For the record, let me state that it’s been my experience that tai chi is awesome tool development. They are really good about structure and power transfer. We’re talking the Snap-On Tools of the martial arts. And doing tai chi can take whatever style you do already and turn your tools into Dewalt, Craftsman and Milwaukee. In the same way that boxing will improve your punching skills and muay Thai will improve your kicking skills. That’s because you take what you learn there and apply it to your own style. (Different styles emphasize different elements and concepts. Those elements are what make that style effective. It’s not the style itself.)
A big, big problem with a whole lot of what is being taught out there is their physics suck. (Many commercialized schools have even lost the elements and concepts that made the style effective.) The body mechanics of the techniques (tools) they’re teaching are aweful. I’m not talking about even Walmart quality tools. I’m talking the cheap crap you pick up at a swap meet or out of the back of a van. Tools that not only don’t effectively deliver force, but break and fall apart as you try to use them. This is a big reason why I like to tell folks to do tai chi for a spell. It’ll improve the quality of their tools (techniques).
But again, ALL of those are tools. Tools critical to getting the job done, but not the same as doing the job. Or even knowing what’s involved in the job or how to do it.
Now that you have an idea about the bigger picture (tools, manuals, diagnostics, reading etc.) let’s take an another look at one-stop-shopping.
My problem with the ‘one stop shopping’ approach is people believe that they can buy quality tools, lean how to use them, learn to read, get the right manual and fix their car --ALL in the same place. Then they start adding things, like exercise, a social network, meditation, spirituality, character development and psychology and the BS gets really, really deep.
In closing I’d like to leave you with something that I’ll let you figure out the implications for yourself. That is the correlation between one-stop-shopping and high prices.
Take a look at the quality of merchandise you get from SuperWalmart, Super Target or whatever cheap one-stop-shopping store that’s local to you. You pay less knowing it’s cheap, but the convenience of not having to run around town balances it out. The martial arts, combatives, ultimate fighting market is the polar opposite. The more they claim to be able to ‘give’ you everything you need, the higher the prices.

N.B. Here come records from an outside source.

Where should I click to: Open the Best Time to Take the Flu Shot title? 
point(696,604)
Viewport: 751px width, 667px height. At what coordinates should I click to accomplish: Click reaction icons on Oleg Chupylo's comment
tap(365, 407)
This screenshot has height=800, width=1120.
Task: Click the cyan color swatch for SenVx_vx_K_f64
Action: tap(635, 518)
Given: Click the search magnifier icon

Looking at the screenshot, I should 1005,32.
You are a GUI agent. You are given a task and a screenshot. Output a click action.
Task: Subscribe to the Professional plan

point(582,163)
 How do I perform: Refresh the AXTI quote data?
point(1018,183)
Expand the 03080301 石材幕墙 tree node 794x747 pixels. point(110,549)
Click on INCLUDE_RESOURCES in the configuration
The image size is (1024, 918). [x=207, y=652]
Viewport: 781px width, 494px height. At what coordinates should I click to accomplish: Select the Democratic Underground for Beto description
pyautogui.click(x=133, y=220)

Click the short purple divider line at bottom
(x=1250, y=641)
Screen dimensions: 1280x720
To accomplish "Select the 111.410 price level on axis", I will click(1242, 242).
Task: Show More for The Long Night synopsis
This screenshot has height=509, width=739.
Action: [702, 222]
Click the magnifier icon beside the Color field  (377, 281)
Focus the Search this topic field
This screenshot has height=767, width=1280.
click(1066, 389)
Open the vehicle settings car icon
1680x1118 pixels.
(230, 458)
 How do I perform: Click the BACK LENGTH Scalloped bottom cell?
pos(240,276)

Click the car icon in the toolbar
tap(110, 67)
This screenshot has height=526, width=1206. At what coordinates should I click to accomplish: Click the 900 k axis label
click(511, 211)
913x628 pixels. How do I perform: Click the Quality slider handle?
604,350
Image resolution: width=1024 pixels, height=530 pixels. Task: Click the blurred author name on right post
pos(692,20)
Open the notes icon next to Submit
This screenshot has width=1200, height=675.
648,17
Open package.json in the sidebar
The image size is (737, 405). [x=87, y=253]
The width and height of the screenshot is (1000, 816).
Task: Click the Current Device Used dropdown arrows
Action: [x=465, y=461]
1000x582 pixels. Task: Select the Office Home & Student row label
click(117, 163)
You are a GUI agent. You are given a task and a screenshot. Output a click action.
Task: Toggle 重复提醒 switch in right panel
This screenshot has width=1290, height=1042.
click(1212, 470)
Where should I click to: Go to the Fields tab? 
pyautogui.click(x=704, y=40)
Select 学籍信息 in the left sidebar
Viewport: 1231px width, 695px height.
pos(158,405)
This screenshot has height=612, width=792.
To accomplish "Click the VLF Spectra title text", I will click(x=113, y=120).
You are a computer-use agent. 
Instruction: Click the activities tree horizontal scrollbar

But what about the quality?
For all the money these places are charging, I am seriously underwhelmned. Never mind all the other stuff they say you are ‘learning.’ Way too often I look at the quality of their ‘tools’ and think ‘You need six months of tai chi. Because your structure and timing sucks. You’re leaking force like a spaghetti strainer.’
But man, will the instructors – and more importantly the people who are paying for it -- tell you how awesome and effective that training is.
Apparently, the more people pay, the more they believe (or maybe that’s ‘have to believe’) they’ve found the ultimate kick ass style that gives them everything they need to prepare them for ‘real’ violence.
You might want to think about this if you’ll ever have to ‘fix your car.’